I've updated this set to use the proper conventions for register names, and also adjusted the IV macro according to the suggestions provided.
I can also confirm that I've gotten a working build environment based on the approach the GitLab CI configuration, and that the ppc64 big-endian build does indeed pass tests.
Amended original cover letter:
This set introduces an optimized powerpc64 assembly implementation for SHA256 and SHA512. This have been derived from BSD-2-Clause licensed code authored by IBM, originally released in the IBM POWER Cryptography Reference Implementation project[1], modified to work in Nettle, contributed under the GPL license.
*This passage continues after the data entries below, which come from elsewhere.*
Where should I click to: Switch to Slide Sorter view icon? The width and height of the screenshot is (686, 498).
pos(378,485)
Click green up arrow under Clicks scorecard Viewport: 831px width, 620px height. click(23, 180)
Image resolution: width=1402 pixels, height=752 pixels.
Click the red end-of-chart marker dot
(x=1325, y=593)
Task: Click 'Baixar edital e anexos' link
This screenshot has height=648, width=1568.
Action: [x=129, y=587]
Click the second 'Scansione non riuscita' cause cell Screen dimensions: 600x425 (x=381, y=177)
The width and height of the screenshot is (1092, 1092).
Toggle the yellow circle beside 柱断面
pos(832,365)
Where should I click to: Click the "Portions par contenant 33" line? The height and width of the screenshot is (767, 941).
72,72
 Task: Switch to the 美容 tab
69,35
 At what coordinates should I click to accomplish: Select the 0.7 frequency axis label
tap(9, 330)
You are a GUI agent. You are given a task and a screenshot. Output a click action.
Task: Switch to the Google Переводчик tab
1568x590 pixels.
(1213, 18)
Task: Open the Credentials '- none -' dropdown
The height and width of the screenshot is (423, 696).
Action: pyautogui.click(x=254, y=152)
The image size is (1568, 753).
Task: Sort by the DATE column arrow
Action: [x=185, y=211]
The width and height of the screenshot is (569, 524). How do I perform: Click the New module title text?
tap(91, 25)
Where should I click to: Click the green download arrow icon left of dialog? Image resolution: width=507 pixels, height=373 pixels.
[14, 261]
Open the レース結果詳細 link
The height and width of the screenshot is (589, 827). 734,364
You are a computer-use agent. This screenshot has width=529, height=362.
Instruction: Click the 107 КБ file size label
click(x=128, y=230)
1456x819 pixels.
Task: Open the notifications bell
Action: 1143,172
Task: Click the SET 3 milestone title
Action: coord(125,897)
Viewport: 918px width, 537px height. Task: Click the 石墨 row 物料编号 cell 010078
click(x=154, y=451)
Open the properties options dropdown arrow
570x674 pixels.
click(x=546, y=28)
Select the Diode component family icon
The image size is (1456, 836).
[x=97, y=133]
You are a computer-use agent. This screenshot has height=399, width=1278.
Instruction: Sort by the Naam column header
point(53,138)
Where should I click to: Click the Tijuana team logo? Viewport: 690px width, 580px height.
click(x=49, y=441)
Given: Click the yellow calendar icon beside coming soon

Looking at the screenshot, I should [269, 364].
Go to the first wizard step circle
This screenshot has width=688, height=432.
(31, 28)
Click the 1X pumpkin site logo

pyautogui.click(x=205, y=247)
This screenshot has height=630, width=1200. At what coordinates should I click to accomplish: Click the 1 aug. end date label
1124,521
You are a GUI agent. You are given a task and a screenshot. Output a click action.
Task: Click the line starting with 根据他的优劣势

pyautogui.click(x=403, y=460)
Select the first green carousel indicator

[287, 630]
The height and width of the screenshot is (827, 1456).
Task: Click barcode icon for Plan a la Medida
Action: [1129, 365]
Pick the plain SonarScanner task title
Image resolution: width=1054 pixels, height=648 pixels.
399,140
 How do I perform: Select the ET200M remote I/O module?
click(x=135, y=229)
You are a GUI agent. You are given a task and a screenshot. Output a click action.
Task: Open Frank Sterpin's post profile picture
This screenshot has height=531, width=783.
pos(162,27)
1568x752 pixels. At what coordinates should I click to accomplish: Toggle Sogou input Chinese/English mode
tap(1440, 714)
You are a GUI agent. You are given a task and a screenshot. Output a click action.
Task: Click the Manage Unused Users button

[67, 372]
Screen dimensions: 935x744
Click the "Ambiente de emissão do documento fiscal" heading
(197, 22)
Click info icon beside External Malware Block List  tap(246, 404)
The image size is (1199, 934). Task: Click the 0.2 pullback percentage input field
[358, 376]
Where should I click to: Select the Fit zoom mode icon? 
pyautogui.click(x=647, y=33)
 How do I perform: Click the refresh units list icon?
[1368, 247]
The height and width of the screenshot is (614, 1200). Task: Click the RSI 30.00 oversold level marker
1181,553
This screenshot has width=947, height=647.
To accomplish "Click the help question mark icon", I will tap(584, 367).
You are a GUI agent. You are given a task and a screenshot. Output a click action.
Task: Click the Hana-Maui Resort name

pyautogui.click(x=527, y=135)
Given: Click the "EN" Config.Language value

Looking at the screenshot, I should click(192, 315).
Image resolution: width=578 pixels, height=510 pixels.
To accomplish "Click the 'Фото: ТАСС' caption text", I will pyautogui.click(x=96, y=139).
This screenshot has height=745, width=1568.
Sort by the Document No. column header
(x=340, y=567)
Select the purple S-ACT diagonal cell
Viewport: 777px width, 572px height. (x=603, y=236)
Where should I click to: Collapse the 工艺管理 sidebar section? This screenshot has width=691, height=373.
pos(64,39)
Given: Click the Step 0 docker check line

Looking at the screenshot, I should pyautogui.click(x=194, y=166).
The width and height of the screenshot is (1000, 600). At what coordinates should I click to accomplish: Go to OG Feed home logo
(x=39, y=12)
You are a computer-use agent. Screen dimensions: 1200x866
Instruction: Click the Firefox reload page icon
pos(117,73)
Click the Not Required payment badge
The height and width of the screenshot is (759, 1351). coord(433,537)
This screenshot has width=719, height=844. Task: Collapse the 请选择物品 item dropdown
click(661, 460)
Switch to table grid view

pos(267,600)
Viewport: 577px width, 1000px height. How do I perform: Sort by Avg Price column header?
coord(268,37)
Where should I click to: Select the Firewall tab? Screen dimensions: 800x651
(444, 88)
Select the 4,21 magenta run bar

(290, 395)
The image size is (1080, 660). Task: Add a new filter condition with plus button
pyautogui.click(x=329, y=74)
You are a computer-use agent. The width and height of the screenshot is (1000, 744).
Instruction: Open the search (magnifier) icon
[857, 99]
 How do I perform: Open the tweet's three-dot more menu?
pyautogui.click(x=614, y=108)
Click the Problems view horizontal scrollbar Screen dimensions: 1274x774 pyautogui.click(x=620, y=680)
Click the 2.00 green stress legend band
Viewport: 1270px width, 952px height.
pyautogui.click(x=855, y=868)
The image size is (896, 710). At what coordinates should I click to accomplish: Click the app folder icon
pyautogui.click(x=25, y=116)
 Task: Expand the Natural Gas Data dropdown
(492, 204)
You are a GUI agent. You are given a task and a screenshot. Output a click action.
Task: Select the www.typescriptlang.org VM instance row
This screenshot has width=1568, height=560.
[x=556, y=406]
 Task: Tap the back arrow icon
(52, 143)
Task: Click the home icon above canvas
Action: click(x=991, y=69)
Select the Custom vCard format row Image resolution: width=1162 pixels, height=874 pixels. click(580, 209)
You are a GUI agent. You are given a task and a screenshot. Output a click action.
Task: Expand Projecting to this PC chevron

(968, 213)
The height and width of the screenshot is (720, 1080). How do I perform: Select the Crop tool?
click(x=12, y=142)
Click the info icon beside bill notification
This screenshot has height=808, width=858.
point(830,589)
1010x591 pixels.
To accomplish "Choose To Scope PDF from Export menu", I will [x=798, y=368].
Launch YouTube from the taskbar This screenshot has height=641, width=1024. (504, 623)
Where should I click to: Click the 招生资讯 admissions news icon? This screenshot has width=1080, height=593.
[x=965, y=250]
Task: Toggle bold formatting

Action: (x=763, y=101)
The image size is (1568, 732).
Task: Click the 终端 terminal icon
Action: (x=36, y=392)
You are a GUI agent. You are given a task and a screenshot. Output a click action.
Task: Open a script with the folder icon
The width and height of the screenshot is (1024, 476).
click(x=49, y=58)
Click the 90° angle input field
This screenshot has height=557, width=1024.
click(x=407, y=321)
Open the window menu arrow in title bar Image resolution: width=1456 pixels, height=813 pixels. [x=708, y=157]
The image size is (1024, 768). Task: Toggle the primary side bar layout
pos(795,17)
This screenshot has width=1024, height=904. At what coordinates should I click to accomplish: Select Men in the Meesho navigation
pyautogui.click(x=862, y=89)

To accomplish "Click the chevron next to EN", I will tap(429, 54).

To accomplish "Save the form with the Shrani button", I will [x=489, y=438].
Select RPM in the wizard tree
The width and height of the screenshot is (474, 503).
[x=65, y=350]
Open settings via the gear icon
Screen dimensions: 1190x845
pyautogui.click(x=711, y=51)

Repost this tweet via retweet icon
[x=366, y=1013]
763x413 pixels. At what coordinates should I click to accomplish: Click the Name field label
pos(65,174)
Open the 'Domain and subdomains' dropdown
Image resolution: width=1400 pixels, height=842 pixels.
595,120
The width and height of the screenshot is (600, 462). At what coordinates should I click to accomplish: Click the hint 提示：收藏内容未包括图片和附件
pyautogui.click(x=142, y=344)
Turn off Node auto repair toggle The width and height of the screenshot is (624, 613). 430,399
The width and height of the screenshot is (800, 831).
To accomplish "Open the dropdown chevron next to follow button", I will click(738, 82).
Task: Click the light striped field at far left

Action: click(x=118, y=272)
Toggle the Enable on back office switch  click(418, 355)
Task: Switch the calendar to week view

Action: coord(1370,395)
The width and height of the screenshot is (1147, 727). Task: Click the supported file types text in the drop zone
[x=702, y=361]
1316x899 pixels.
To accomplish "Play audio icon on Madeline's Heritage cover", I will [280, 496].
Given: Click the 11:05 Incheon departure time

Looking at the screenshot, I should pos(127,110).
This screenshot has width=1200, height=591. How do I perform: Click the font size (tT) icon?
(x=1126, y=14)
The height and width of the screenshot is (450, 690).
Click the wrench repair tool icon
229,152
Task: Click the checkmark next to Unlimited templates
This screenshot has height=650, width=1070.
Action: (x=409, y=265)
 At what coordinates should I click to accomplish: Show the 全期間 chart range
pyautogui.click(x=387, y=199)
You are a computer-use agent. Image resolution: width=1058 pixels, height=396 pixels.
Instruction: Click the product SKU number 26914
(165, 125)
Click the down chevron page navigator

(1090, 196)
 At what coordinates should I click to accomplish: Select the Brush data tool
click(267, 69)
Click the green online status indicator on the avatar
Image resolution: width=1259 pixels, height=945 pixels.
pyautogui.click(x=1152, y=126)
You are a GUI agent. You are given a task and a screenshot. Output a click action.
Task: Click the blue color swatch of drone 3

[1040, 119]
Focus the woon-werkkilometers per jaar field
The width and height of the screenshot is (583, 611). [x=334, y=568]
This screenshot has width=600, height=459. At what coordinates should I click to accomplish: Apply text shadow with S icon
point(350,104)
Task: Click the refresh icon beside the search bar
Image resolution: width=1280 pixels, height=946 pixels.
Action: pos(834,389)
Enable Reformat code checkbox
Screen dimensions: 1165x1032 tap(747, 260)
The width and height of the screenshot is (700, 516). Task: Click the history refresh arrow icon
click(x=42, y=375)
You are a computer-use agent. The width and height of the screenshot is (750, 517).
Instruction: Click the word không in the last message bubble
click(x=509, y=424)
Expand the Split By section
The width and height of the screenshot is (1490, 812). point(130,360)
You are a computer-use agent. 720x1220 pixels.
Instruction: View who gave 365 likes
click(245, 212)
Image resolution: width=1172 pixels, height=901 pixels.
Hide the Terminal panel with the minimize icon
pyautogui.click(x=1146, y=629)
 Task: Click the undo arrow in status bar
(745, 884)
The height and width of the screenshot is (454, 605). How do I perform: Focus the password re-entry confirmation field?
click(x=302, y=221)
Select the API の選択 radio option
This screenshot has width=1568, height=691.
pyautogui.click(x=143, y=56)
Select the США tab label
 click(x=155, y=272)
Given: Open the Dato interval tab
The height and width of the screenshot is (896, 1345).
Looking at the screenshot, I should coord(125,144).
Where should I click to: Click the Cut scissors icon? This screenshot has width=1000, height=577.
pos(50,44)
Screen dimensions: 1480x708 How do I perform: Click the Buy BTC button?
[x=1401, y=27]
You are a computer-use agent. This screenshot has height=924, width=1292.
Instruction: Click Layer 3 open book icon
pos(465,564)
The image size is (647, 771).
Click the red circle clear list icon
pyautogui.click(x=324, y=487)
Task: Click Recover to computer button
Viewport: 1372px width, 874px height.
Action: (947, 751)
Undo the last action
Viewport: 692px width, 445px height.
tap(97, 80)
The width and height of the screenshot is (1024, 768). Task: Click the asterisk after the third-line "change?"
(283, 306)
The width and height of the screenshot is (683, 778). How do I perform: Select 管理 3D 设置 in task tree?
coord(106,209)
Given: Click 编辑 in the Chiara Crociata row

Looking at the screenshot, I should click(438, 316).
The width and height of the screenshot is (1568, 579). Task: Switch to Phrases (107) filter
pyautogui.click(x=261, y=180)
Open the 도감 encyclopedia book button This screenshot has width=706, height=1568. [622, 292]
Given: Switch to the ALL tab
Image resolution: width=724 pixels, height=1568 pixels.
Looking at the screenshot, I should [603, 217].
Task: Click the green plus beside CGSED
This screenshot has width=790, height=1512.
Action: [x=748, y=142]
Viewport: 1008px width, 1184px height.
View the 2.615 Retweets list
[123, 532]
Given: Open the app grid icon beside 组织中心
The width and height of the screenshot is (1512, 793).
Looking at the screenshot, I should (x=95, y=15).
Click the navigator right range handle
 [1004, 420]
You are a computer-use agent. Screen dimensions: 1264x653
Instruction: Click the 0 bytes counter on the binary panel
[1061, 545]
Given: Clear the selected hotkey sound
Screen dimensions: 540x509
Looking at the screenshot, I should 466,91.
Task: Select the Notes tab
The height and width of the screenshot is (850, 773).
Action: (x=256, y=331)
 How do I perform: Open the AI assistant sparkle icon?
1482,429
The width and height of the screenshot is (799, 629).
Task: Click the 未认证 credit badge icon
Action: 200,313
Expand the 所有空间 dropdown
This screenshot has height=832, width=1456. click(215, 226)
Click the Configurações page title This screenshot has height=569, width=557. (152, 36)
Development of this new implementation targetted POWER 10, however supports the POWER 8 and above ISA. The following commits provide the performance data I recorded on POWER 10, though similar improvements can be found on P8/P9.
I have tested this patch set on POWER 8 and POWER 10, hardware running little-endian linux distributions, and via qemu-user for big-endian ppc64.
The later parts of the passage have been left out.